Em Paris, o presidente da França, Emmanuel Macron, depositou uma coroa de flores em frente ao monumento do soldado desconhecido e fez um minuto de silêncio pelas vítimas da Segunda Guerra.

Já em Berlim, a chanceler Angela Merkel também prestou suas homenagens no Memorial da Guerra, em ato semelhante ao do presidente da Rússia, Vladimir Putin, que depositará uma coroa de flores no Memorial da Guerra na Praça Vermelha de Moscou.

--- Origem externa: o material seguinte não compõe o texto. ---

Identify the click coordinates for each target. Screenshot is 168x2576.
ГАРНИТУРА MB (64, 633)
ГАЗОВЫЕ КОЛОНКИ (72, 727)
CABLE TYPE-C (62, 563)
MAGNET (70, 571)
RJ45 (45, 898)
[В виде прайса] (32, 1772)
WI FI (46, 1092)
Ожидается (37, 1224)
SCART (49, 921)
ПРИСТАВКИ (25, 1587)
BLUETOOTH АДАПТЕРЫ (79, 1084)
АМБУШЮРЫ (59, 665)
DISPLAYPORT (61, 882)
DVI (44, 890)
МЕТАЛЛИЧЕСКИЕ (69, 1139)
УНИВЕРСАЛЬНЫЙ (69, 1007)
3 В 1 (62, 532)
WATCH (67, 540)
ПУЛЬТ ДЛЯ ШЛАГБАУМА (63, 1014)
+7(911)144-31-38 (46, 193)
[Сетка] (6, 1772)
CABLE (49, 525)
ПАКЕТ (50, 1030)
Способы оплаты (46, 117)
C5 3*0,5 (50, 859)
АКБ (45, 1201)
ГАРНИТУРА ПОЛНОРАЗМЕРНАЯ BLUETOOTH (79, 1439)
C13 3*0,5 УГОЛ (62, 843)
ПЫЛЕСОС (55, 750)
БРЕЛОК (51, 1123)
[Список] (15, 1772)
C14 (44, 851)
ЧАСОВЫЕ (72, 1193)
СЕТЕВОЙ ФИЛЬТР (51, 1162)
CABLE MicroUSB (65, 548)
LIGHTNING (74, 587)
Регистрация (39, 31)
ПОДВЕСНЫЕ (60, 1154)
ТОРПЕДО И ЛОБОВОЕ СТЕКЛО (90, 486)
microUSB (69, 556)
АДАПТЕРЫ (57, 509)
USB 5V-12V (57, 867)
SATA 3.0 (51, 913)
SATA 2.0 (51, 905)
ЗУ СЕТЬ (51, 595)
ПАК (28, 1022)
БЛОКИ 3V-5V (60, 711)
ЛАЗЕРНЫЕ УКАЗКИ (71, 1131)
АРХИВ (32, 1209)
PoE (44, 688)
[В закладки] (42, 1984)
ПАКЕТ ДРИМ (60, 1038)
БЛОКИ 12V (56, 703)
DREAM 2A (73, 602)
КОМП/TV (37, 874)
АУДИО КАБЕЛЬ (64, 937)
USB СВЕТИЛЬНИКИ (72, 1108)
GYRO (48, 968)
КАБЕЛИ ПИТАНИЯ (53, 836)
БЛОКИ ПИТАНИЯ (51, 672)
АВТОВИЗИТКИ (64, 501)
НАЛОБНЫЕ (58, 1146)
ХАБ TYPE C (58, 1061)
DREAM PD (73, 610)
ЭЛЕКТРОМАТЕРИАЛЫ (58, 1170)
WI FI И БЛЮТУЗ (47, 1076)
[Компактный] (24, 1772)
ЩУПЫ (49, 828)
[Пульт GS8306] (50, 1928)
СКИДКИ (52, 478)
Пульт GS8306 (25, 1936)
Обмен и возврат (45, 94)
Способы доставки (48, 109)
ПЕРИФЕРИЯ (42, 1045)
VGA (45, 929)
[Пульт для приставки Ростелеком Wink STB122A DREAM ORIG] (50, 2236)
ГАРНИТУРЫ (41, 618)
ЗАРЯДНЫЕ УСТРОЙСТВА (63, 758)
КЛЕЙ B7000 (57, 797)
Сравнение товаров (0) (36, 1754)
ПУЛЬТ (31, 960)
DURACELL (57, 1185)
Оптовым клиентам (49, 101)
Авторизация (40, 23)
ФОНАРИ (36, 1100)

"Passaram-se 75 anos desde o fim da guerra na Europa. 75 anos de paz, depois de décadas de guerras vividas pelos nossos pais, avós e bisavós. Vamos cuidar de uma Europa unida", disse o comissário de Economia da União Europeia e ex-premier italiano, Paolo Gentiloni.

Quem também se manifestou foi o secretário-geral da Organização do Tratado do Atlântico Norte (Otan), Jens Stoltenberg, que lembrou que a entidade "foi fundada sobre as ruínas da Segunda Guerra Mundial, criando um laço indissolúvel entre Europa e América do Norte".

"Hoje somos 30 amigos e aliados. Nós lembramos. E somos mais fortes juntos", disse Stoltenberg em mensagem.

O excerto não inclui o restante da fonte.